3) La Chine achète des terres agricoles à bas prix, ce qui lui permet d'assurer sa sécurité alimentaire en plus d'assurer un écoulement supplémentaire stratégique à son excédent de dollars. Les U.S.A. contiuent à produire du dollar qui est ensuite recyclé par la Chine. La Chine continue de produire à bas coûts des produits qui se vendront facilement sur les marché U.S. et U.E. car peu chers. Si la chorégraphie de ce ballet est bien assurée, cela permettra à la Chine de prendre graduellement le contrôle de territoires de plus en plus importants en Afrique et permettra aux U.S.A. de ne pas s'effondrer sur eux mêmes, ce qui serait une catastrophe pour la Chine et pour le monde civilisé en général. Là on pourrait débattre en long et en large, car il s'agit ici du sujet géopolitique principal des années à venir. La crise alimentaire n'en est qu'une des pièces du puzzle. A quand les fusions entre entreprises multinationales sino-americano-européennes ?
4) La perturbation et la dérègulation des marchés crée de la volatilité, et la volatilité génère des pertes et des profits. Suffit d'être du côté du profit et de tout mettre en oeuvre pour être de ce côté. Les mutinationales, leur réseaux et leur lobbies etc... ont les moyens d'être du bon côté. (Et pour les cas extrêmes suffit d'appliquer le"Too big to fail" et envoyer un memo aux gouvernements concernés leur démontrant que s'ils venaient à disparaître, tout le système saute ... )
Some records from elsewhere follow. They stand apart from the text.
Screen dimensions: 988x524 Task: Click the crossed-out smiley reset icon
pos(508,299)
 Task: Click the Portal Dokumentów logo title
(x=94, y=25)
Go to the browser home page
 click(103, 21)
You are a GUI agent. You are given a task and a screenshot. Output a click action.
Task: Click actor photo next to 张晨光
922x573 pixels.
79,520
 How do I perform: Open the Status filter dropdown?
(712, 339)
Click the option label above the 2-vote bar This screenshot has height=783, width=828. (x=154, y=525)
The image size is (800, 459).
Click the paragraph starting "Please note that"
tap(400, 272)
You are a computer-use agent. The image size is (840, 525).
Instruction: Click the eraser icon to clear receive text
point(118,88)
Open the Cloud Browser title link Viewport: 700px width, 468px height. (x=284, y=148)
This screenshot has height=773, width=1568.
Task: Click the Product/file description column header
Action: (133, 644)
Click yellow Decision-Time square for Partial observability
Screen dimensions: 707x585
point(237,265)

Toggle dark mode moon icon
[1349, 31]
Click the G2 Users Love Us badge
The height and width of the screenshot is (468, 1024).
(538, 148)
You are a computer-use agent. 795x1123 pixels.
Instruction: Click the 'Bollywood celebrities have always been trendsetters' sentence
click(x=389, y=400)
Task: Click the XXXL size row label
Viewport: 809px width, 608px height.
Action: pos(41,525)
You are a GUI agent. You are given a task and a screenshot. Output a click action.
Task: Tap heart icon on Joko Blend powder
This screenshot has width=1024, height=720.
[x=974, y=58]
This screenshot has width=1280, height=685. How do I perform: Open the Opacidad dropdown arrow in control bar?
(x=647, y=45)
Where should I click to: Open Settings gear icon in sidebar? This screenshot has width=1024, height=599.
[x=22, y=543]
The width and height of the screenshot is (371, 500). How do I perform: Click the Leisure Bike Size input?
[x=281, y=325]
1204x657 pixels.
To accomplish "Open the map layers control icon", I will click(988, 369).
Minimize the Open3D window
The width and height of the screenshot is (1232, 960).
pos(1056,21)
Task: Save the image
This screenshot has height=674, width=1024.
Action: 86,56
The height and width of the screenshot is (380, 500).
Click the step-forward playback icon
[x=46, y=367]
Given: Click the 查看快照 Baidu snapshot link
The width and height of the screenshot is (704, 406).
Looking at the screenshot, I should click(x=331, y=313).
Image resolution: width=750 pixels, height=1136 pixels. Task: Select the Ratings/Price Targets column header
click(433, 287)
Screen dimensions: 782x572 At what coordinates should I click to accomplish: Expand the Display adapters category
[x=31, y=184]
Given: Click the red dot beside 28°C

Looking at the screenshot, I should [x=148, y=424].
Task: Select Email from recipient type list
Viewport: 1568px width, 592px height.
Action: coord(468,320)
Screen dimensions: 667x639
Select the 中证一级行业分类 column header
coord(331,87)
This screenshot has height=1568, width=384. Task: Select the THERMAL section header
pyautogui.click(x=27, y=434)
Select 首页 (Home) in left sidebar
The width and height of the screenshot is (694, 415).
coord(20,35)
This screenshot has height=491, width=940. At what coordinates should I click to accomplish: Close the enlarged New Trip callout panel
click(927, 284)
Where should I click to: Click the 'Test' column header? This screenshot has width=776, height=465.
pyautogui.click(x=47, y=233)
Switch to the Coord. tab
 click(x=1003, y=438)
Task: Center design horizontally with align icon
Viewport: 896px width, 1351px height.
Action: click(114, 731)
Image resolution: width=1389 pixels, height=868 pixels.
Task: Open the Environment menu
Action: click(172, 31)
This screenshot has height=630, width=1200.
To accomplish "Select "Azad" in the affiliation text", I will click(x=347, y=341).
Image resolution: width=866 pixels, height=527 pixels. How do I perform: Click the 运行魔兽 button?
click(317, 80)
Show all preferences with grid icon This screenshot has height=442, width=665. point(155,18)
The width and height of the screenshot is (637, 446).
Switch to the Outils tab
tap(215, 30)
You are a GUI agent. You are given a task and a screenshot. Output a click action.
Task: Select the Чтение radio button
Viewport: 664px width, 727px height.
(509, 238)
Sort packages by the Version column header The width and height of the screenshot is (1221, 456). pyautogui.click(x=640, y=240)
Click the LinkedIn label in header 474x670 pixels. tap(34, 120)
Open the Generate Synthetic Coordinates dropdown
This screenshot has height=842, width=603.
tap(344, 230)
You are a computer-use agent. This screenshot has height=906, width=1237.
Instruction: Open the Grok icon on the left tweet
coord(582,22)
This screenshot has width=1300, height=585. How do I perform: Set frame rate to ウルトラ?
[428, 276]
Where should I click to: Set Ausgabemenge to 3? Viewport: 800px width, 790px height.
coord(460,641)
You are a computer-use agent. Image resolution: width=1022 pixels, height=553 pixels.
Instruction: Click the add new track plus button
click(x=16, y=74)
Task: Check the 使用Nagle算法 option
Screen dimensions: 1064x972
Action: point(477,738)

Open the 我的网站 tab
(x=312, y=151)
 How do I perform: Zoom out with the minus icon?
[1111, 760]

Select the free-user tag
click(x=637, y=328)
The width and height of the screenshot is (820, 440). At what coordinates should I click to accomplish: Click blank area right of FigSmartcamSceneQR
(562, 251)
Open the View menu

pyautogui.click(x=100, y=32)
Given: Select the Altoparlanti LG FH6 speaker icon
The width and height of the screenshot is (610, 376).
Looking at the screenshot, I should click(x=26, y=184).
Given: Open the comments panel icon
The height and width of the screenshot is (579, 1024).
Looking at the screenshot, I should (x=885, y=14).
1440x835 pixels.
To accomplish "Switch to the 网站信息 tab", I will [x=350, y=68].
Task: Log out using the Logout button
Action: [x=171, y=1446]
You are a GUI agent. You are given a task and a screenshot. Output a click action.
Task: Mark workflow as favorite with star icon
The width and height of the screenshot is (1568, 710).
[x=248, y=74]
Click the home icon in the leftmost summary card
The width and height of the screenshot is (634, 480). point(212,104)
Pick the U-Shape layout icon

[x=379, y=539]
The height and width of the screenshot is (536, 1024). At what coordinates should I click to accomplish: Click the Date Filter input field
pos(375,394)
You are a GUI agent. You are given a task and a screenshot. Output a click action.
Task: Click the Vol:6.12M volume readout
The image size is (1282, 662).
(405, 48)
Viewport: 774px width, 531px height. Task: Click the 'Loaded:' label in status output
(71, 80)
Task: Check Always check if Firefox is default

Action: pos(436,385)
L'Afrique sera de nouveau à l'ordre du jour, lorsque les excédents des pays producteurs seront un peu trop considérables et qu'il faudra leur vendre un peu de riz pour limiter l'offre et entraver une chute trop importante des cours. Ce jour là, les gouvernements puiseront l'argent du contribuable pour subsidier, si nécessaire, les exportations des multinationales agro-alimentaires, qu'elles soient chinoises, thailandaises, américaines etc... Ce jour là on verra peut être à nouveau quelques ministres porter des sacs de riz sur les plages...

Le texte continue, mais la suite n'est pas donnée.